Una mujer identificada como Jane Doe ha demandado a OpenAI en un tribunal de San Francisco, alegando que ChatGPT permitió y amplificó el acoso que sufrió durante meses por parte de su expareja, un empresario de Silicon Valley de 53 años con un cuadro claro de inestabilidad mental.
Según la demanda, el hombre desarrolló una fuerte dependencia de GPT‑4o y llegó a convencerse, tras meses de uso intensivo, de que había descubierto una cura para la apnea del sueño y que “poderosas fuerzas” lo vigilaban. ChatGPT habría reforzado esas ideas, asegurándole que era “un nivel 10 en cordura” y alimentando creencias paranoicas sobre helicópteros de vigilancia y conspiraciones, en lugar de sugerirle ayuda profesional.

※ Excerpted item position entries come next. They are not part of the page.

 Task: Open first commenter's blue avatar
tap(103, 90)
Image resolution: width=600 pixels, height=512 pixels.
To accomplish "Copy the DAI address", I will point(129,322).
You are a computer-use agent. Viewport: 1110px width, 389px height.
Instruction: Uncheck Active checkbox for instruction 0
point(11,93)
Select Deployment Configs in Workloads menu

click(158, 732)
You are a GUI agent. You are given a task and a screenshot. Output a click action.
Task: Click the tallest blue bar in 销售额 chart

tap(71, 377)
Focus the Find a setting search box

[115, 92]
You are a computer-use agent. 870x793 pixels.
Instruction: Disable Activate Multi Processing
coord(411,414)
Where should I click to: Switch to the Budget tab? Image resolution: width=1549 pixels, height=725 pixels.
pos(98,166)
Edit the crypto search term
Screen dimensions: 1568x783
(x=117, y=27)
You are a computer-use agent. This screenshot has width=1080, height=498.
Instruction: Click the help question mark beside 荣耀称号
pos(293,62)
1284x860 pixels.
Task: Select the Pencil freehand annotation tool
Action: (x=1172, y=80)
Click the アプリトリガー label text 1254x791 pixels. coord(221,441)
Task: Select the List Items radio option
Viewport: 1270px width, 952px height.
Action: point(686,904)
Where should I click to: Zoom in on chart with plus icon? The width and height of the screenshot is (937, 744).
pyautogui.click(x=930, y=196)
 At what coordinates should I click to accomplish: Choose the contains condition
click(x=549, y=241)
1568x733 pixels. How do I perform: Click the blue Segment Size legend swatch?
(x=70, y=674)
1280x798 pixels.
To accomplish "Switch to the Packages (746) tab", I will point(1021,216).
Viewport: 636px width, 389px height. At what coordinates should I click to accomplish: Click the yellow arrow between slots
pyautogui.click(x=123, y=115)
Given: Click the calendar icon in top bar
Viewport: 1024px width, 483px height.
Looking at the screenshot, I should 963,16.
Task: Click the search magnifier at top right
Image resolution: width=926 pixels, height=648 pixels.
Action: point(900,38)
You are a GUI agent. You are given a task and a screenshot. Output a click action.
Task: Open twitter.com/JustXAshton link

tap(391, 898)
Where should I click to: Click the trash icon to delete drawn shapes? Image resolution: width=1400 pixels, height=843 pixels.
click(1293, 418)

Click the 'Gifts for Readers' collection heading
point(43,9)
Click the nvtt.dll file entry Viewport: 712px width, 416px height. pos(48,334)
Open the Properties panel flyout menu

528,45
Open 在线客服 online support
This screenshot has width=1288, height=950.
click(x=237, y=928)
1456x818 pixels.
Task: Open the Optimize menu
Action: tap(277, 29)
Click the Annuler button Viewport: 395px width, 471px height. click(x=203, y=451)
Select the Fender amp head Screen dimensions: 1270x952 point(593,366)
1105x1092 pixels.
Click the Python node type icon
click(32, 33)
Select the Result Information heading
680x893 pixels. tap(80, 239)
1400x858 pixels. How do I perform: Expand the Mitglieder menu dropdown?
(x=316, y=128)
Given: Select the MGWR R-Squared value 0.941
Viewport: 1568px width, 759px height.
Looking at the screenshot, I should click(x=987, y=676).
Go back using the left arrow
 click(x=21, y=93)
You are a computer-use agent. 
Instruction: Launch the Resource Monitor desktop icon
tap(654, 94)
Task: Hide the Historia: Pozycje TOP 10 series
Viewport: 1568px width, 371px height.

El usuario utilizó también ChatGPT para procesar la ruptura con Doe, obteniendo textos y supuestos “informes psicológicos” que la presentaban como manipuladora e inestable. Con esos documentos, según el escrito, la acosó y difamó ante su círculo personal y profesional. Mientras su comportamiento se volvía más errático y amenazante, generó conversaciones con títulos como “violence list expansion” y “fetal suffocation calculation”.
En agosto de 2025, los sistemas automáticos de seguridad de OpenAI marcaron su cuenta por actividad relacionada con “armas de destrucción masiva” y la desactivaron. Sin embargo, un día después, un miembro del equipo de seguridad revisó el caso y reactivó el acceso, aunque existían indicios de acoso y posible violencia. Más tarde se le devolvió también la suscripción Pro.
Doe afirma que OpenAI recibió al menos tres avisos claros del riesgo que representaba el usuario: las propias alertas internas, los correos del hombre —llenos de mensajes urgentes, grandilocuentes y desorganizados— y su propia queja formal en noviembre, en la que detallaba cómo su expareja estaba “armando” la herramienta para humillarla y amenazarla. La compañía reconoció que el caso era “extremadamente serio y preocupante”, pero, según la denuncia, no tomó medidas adicionales ni respondió de nuevo.
En enero, el hombre fue arrestado y acusado de varios delitos graves, entre ellos amenazas de bomba y agresión con arma mortal. Fue declarado incompetente para ser juzgado y enviado a un centro de salud mental, aunque un fallo procesal podría provocar su próxima puesta en libertad. La demandante pide que OpenAI bloquee permanentemente su acceso, impida que cree nuevas cuentas, la notifique si lo intenta y preserve todos sus registros de chat.
El caso, llevado por el despacho Edelson PC —el mismo que impulsa otras demandas por supuestos casos de “psicosis inducida por IA” ligados a ChatGPT y a Gemini— se produce mientras OpenAI apoya un proyecto de ley en Illinois que limitaría la responsabilidad legal de los laboratorios de IA incluso en escenarios de muertes masivas o daños económicos catastróficos. Para los abogados, este nuevo expediente ilustra cómo las fallas en los sistemas de seguridad y respuesta de la empresa pueden tener consecuencias directas y graves en la vida de las personas.
OpenAI no respondió a tiempo a las solicitudes de comentario de los medios al cierre del artículo original.